I don't think I will join the group, but it was a big coincidence that you joined our group


----------



## theROUXbiksCube (Apr 20, 2015)

Can I join 
Skype is adam-_-attia
I usually go on after school hours so 2-5 Eastern Standard Time


----------



## PenguinsDontFly (Apr 20, 2015)

theROUXbiksCube said:


> Can I join
> Skype is adam-_-attia
> I usually go on after school hours so 2-5 Eastern Standard Time



Whaat school ends at 2!


----------



## GuRoux (Apr 20, 2015)

PenguinsDontFly said:


> Whaat school ends at 2!



my school ends at 2:30 but starts at 7:30.


----------



## theROUXbiksCube (Apr 20, 2015)

Well I have a 1-8 schedule and my schedule is supposed to be 7:20-2:00 but I leave at 1:10 because I have lunch last period and don't eat school lunch.


----------



## ketchuphater999 (Apr 20, 2015)

Skype name's rassilon216

my school ends at about 3 pst, so yea


----------



## GuRoux (Apr 20, 2015)

theROUXbiksCube said:


> Well I have a 1-8 schedule and my schedule is supposed to be 7:20-2:00 but I leave at 1:10 because I have lunch last period and don't eat school lunch.

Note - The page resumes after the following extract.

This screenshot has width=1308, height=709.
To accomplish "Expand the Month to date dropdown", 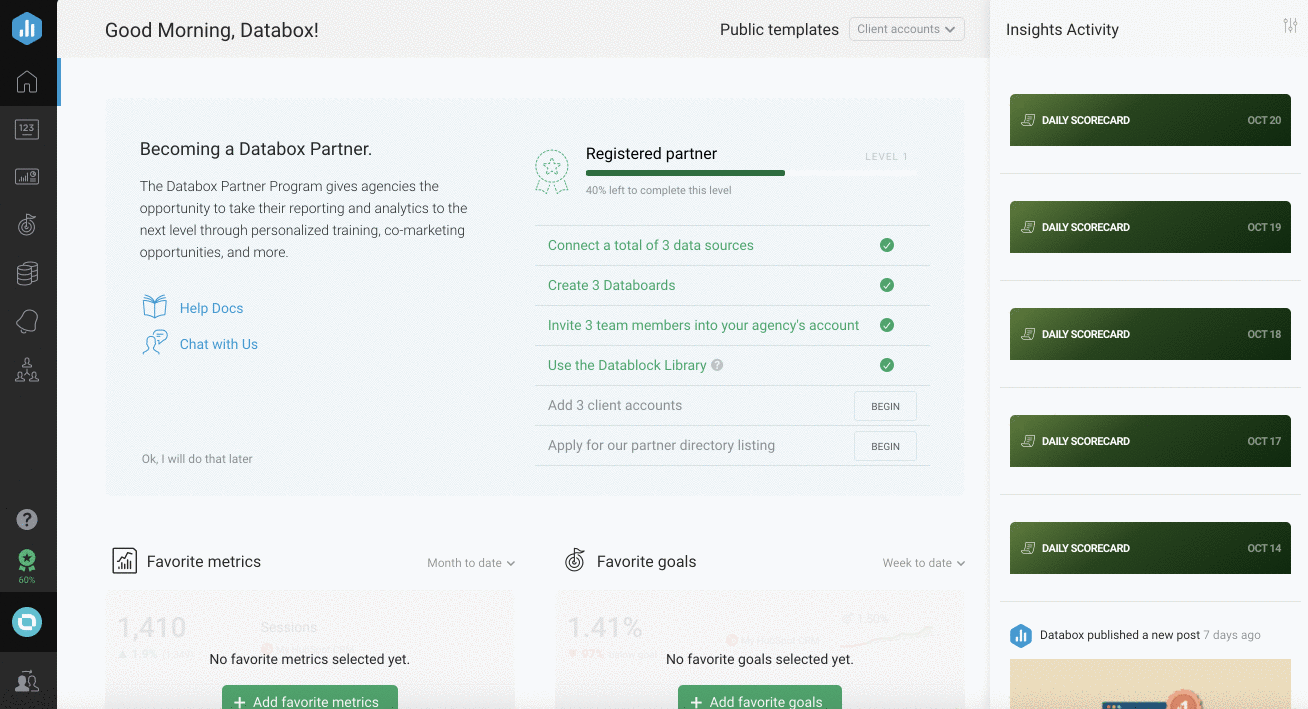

wait, you get to pick you lunch time?


----------



## theROUXbiksCube (Apr 20, 2015)

GuRoux said:


> wait, you get to pick you lunch time?



Nope


----------



## Fawn (Apr 20, 2015)

I'll join. My skype account name is astronautblue. I'm not actually 11 years old as my status states.

Also I'm generally out of school by 4, but I have a class until 9:45 P.M. on tuesdays. This is all Pacific US time. Fridays are free.


----------



## Myachii (Apr 20, 2015)

I'll add everyone who wants to join later, thanks for the positive response!
Btw it doesn't matter what times you'll be online, as long as you are


----------



## Myachii (Apr 25, 2015)

*bump*

The group is still open to anyone who wants to join! Just send me a quick PM with your Skype name and active hours 
Thanks to all that are currently in the group  We're up to 11 people so the community is thriving


----------



## Shayeth (Apr 25, 2015)

Skype: Sethseib


----------



## tarandeep5 (Apr 25, 2015)

Skype: live:tarandeep5

I'm usually online for a hour from 4-5.


----------



## PenguinsDontFly (Apr 25, 2015)

GuRoux said:


> my school ends at 2:30 but starts at 7:30.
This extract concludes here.